Creating Column Families Using the Control System

About this task

To create a column family from the Control System, under Data > Tables:
NOTE This option is not available on the Kubernetes version of the Control System.

Procedure

  1. Click:
    • Take me to Add Column Family after creating a new table.
    • Add Column Family from the All pane of Column Families tab under the table information page.

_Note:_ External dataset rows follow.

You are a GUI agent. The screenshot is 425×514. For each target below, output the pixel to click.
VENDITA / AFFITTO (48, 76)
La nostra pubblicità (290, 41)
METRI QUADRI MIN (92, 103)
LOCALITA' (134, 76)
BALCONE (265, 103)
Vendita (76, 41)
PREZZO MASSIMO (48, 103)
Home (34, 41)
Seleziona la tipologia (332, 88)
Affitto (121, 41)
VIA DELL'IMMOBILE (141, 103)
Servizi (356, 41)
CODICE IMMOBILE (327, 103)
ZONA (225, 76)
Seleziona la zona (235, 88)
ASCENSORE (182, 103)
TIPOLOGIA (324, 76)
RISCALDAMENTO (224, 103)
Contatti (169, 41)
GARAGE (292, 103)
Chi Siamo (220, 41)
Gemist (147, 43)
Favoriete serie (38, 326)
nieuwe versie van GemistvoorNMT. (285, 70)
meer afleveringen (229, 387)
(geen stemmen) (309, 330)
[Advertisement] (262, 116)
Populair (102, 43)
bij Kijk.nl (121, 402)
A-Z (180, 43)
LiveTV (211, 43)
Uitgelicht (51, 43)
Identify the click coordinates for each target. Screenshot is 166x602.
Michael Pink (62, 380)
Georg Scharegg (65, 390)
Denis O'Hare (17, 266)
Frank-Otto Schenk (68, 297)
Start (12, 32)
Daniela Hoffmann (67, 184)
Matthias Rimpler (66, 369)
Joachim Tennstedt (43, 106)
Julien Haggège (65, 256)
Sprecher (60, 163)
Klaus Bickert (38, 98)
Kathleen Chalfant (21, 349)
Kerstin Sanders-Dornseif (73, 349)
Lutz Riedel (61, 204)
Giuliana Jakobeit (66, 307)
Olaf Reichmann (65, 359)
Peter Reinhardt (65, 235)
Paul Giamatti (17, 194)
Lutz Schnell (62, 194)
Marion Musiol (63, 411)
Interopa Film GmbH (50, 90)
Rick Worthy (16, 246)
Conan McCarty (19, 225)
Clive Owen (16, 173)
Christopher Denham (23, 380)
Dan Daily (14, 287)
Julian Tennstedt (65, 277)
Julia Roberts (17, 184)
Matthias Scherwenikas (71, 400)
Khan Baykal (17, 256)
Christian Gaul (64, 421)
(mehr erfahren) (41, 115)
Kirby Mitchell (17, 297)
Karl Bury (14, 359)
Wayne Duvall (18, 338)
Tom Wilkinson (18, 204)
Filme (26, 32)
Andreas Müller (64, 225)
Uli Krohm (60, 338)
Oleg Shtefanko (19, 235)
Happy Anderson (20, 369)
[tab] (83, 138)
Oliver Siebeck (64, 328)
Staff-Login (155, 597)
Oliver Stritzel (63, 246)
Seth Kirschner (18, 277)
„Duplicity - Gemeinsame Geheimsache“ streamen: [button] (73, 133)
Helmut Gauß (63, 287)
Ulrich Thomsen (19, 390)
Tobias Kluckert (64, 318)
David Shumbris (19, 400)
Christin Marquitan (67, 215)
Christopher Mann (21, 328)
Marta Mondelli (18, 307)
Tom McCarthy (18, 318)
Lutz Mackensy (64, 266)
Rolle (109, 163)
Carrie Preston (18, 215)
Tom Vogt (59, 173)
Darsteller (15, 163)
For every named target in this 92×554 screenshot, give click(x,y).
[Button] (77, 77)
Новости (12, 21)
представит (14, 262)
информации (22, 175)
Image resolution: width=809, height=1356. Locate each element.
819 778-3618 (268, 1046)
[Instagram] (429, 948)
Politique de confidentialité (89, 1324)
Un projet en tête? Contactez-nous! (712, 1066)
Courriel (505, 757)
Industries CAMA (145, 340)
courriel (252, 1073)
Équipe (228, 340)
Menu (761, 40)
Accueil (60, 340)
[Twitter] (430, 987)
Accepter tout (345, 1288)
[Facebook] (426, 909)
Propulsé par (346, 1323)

      See Viewing Table Information.

  2. Specify the following properties in the Properties pane of the Add Column Family page to set up a column family, as needed. See the table below for information on fields shown under the Properties pane of the Add Column Family page.
    Field Field Description
    Column Family Name The name of the column family.
    JSON Path The path to the column family in dotted notation. For example, suppose the table contained JSON documents that were of this general structure:
    {
         "_id" : "ID",
         "a" :
              {
                   "b" : 
                        {
                             "c" : "value",
                        },
                   "e" : "value"
              }
    }
    If you want to create a column family at the field d nested within b, your new path would be a.b.d.
    NOTE Ensure that the field at which you want to create the column family does not yet exist. If the field exists, it could become inaccessible after the column family is created.
    Compression The compression setting to use for the column family. Valid options are off, lzf, lz4, and zlib. The default setting is the same as the compression setting for the directory where the table is located.
    Time-to-Live Specifies whether to purge data when the age of the data in this column family exceeds the value specified here. Data can remain forever or can be purged after specified amount of time (in seconds). Setting the value to 0 is equivalent to allowing data to remain indefinitely or forever.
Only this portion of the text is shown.